I thank the noble Lord, Lord Monks, for his speech. I did not agree with the sentiments, but I take his point. We are fully committed to involving Parliament throughout the process of our negotiations to leave the EU. We have given what may be an unprecedented level of parliamentary scrutiny of Ministers across the Government and of the preparations and negotiations on exit. However, this amendment is not the right way for Parliament to scrutinise the negotiations. The House of Commons has taken a clear decision on it and I urge noble Lords therefore not to insist on it.
Motion G agreed.
Moved by Lord Duncan of Springbank
That this House do not insist on its Amendment 24 and do agree with the Commons in their Amendments 24A and 24B in lieu and do propose Amendment 24C as an amendment to Commons Amendment 24A—
24A: Page 9, line 21, at end insert the following new Clause—“Family unity for those seeking asylum or other protection in Europe(1) A Minister of the Crown must seek to negotiate, on behalf of the United Kingdom, an agreement with the EU under which, after the United Kingdom’s withdrawal from the EU, in accordance with the agreement—(a) an unaccompanied child who has made an application for international protection to a member State may, if it is in the child’s best interests, come to the United Kingdom to join a relative who is aged 18 or over and—(i) is a lawful resident of the United Kingdom, or (ii) has made a protection claim which has not been decided, and(b) an unaccompanied child in the United Kingdom, who has made a protection claim, may go to a member State to join a relative there, in equivalent circumstances.(2) For the purposes of subsection (1)(a)(i) a person is not a lawful resident of the United Kingdom if the person requires leave to enter or remain in the United Kingdom but does not have it.(3) For the purposes of subsection (1)(a)(ii), a protection claim is decided—(a) when the Secretary of State notifies the claimant of the Secretary of State’s decision on the claim, unless the claimant appeals against the decision, or(b) if the claimant appeals against the Secretary of State’s decision on the claim, when the appeal is disposed of.(4) In this section—“application for international protection” has the meaning given by Article 2(h) of Directive 2011/95/EU of the European Parliament and of the Council on standards for the qualification of third- country nationals or stateless persons as beneficiaries of international protection, for a uniform status for refugees or for persons eligible for subsidiary protection, and for the content of the protection granted;“protection claim” has the same meaning as in Part 5 of the Nationality, Immigration and Asylum Act 2002 (see section 82(2) of that Act);“relative”, in relation to an unaccompanied child, means—(a) a spouse or civil partner of the child or any person with whom the child has a durable relationship that is similar to marriage or civil partnership, or(b) a parent, grandparent, uncle, aunt, brother or sister of the child;“unaccompanied child” means a person under the age of 18 (“the child”) who is not in the care of a person who—(a) is aged 18 or over, and(b) by law or custom of the country or territory in which the child is present, has responsibility for caring for the child.”

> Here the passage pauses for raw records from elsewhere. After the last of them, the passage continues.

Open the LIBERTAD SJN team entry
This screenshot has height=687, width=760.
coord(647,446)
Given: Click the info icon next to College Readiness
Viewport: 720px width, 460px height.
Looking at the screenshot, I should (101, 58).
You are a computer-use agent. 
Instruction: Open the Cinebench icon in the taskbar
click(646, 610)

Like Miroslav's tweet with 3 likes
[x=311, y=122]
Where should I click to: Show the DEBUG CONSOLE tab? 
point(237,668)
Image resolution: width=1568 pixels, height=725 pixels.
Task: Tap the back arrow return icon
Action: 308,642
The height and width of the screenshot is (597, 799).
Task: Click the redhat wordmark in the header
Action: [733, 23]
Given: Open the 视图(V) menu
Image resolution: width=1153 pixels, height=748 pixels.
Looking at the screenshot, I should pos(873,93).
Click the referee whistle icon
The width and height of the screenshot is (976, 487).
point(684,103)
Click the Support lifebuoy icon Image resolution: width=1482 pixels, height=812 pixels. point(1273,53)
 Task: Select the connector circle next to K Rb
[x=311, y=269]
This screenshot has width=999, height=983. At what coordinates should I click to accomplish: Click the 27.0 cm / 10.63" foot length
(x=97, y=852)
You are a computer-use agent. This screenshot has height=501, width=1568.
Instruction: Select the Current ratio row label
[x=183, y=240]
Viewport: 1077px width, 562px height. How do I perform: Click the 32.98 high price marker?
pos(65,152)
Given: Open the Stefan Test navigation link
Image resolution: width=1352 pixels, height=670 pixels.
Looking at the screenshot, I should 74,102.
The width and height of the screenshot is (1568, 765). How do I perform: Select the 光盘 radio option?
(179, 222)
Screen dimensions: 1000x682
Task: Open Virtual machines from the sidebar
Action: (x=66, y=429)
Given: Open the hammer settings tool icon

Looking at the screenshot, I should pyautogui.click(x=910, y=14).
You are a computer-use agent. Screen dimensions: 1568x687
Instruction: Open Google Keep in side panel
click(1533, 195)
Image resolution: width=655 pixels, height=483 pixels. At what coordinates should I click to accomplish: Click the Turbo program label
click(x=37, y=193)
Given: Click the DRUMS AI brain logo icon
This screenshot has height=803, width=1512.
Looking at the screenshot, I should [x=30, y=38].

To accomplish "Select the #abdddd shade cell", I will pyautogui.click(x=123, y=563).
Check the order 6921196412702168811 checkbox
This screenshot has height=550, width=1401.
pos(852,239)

24B: Page 15, line 13, at end insert“( ) section (Family unity for those seeking asylum or other protection in Europe),”
24C: Line 8, leave out “is aged 18 or over and”.
My Lords, the strength of feeling on this important issue has been evident each time your Lordships have discussed it. It is important that I begin by paying tribute once again to the noble Lord, Lord Dubs, for bringing forward this important opportunity for us to speak on these key issues. I should also again thank UNICEF UK, the British Red Cross and others who have helped contribute to the evolution of this amendment. I must be clear at the outset that we are here discussing asylum seekers and not refugees. Throughout the process the Government have been eager to ensure that the clause was phrased in such a way as to enable us to deliver the intended outcome. For that reason the Government have brought forward an amendment in lieu of that of the noble Lord, clearly stating that it will be a priority for the UK, in negotiations with the EU, to safeguard the rights of unaccompanied asylum-seeking children. However, it is important that we are clear that the amendment today is a framework for those negotiations.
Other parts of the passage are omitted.